Vol. 6, Issue 1, Part D (2024)

Haunting the haunted: Memory and repression in Toni Morison’s Beloved

Author(s):

Ishita Prasher

Abstract:

Freedom understood in its narrow political considerations often eludes the finer, more existential questions regarding its nature and extent. It is these finer nuances pertaining to the psyche, memory and lives of the African Americans in post-Abolition American that becomes the centre piece of Toni Morisson’s novel, Beloved. This articles, attempts to delineate the innovative use of the idea of a haunted house in Beloved to indicate and explore, the psyches that are haunted and tormented by a gory past.
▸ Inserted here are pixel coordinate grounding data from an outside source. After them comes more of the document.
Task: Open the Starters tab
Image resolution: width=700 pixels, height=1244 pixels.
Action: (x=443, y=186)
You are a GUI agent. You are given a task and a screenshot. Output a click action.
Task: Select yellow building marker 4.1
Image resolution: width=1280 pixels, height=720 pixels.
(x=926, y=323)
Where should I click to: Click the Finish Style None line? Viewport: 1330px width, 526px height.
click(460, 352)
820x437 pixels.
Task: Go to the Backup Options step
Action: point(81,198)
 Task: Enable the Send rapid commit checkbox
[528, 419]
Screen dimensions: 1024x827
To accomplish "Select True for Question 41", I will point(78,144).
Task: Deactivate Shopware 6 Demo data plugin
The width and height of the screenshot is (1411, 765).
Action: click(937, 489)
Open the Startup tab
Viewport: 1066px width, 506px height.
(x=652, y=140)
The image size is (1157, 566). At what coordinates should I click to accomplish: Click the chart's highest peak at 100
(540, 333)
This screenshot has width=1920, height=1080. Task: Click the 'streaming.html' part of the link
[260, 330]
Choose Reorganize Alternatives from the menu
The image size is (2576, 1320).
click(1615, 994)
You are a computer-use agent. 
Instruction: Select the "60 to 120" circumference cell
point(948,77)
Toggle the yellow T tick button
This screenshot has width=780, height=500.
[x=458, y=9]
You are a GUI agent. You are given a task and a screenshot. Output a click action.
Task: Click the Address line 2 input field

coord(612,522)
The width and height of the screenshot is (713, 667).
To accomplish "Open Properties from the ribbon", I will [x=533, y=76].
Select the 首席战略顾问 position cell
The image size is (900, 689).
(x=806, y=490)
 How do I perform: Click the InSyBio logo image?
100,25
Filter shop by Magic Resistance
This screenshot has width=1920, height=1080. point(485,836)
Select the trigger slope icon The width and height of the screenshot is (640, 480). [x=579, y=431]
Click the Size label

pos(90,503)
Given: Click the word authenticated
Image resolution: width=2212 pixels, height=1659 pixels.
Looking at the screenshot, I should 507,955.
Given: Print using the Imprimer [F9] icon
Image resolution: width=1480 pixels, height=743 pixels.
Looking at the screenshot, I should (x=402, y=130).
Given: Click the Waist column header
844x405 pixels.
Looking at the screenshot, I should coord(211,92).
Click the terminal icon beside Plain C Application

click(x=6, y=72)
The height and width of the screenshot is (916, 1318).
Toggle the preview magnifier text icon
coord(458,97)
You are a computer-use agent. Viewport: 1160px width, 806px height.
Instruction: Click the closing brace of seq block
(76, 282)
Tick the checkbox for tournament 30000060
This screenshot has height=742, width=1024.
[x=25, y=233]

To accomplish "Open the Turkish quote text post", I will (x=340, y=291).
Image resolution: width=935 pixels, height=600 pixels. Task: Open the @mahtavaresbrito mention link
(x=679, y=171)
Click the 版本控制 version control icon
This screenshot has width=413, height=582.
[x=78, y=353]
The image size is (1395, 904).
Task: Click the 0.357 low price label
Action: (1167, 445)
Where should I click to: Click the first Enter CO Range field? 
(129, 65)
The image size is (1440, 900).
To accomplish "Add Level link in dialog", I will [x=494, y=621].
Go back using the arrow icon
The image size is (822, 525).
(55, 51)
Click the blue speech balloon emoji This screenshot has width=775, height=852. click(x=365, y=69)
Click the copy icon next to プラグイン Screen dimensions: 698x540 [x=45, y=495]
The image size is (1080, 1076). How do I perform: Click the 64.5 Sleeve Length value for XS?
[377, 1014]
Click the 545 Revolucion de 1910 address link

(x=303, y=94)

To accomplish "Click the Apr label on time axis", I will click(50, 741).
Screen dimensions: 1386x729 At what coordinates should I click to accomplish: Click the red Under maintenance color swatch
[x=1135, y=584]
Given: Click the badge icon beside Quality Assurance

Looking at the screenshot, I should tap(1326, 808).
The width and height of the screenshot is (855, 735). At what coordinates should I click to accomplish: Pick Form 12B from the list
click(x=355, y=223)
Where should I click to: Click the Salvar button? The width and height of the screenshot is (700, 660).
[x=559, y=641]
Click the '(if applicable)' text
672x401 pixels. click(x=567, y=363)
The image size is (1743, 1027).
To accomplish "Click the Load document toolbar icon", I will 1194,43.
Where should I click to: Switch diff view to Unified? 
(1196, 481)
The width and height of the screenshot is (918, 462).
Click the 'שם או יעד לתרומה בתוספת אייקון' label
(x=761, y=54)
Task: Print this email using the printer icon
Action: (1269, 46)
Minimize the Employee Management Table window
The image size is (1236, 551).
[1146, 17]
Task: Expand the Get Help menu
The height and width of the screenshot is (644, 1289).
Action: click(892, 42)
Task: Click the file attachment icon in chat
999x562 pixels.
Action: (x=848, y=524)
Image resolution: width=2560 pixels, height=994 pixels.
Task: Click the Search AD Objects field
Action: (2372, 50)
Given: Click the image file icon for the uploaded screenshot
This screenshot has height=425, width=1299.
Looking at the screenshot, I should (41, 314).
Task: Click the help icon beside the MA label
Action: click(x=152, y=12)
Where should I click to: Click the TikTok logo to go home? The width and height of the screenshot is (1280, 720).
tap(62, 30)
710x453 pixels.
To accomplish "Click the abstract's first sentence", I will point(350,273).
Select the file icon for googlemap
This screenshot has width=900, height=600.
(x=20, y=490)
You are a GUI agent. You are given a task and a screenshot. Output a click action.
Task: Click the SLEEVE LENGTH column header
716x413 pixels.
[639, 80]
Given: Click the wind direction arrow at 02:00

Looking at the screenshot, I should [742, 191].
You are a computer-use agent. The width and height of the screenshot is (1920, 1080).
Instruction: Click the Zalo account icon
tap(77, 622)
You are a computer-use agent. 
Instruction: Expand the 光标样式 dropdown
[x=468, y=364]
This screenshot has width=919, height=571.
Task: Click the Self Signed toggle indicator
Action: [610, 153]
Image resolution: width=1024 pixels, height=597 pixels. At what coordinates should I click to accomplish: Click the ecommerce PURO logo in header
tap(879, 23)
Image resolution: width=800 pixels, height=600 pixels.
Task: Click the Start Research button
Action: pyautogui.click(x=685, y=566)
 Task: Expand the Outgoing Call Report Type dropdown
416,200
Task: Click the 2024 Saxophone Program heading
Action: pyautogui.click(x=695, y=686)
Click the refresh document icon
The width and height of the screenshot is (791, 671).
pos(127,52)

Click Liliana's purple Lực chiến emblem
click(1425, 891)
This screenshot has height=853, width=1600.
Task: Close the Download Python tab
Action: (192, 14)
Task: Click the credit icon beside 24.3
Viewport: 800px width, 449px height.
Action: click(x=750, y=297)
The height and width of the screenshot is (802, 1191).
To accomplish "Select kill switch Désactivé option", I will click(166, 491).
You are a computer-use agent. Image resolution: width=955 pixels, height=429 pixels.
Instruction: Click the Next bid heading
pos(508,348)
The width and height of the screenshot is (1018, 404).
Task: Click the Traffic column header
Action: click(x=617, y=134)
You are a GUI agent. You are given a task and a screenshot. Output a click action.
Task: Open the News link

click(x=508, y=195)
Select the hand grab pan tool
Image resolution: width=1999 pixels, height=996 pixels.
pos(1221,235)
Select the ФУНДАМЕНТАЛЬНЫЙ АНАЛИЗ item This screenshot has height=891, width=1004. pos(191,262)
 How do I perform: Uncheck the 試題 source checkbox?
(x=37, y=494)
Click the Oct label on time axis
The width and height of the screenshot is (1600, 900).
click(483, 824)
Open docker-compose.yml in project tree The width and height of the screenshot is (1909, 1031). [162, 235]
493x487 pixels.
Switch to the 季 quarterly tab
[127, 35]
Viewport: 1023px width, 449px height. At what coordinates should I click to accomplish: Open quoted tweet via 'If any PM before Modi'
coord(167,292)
It shall also delve into the tradition of the Gothic novel and its echoes found in Morison’s novel. The article highlights how through the motif of a haunting spirit, Morrison engages with repressed memories of slavery, the effects of the repression and a national amnesia about the horrors of institutional slavery. Morison’s characters are forced to undergo a process of de-numbing to sensitize them to their own feelings and trauma. This, in turn, leads to a vocalisation and thereby a documentation of the brutal history of the dehumanisation of the community forced into slavery. The article also investigates how the trope of the haunted house is used in the novel, to accord a subjectivity to its characters who hitherto have remained statistics- subsumed within a homogenized taxonomical category deprived of a psyche, emotion and individuality.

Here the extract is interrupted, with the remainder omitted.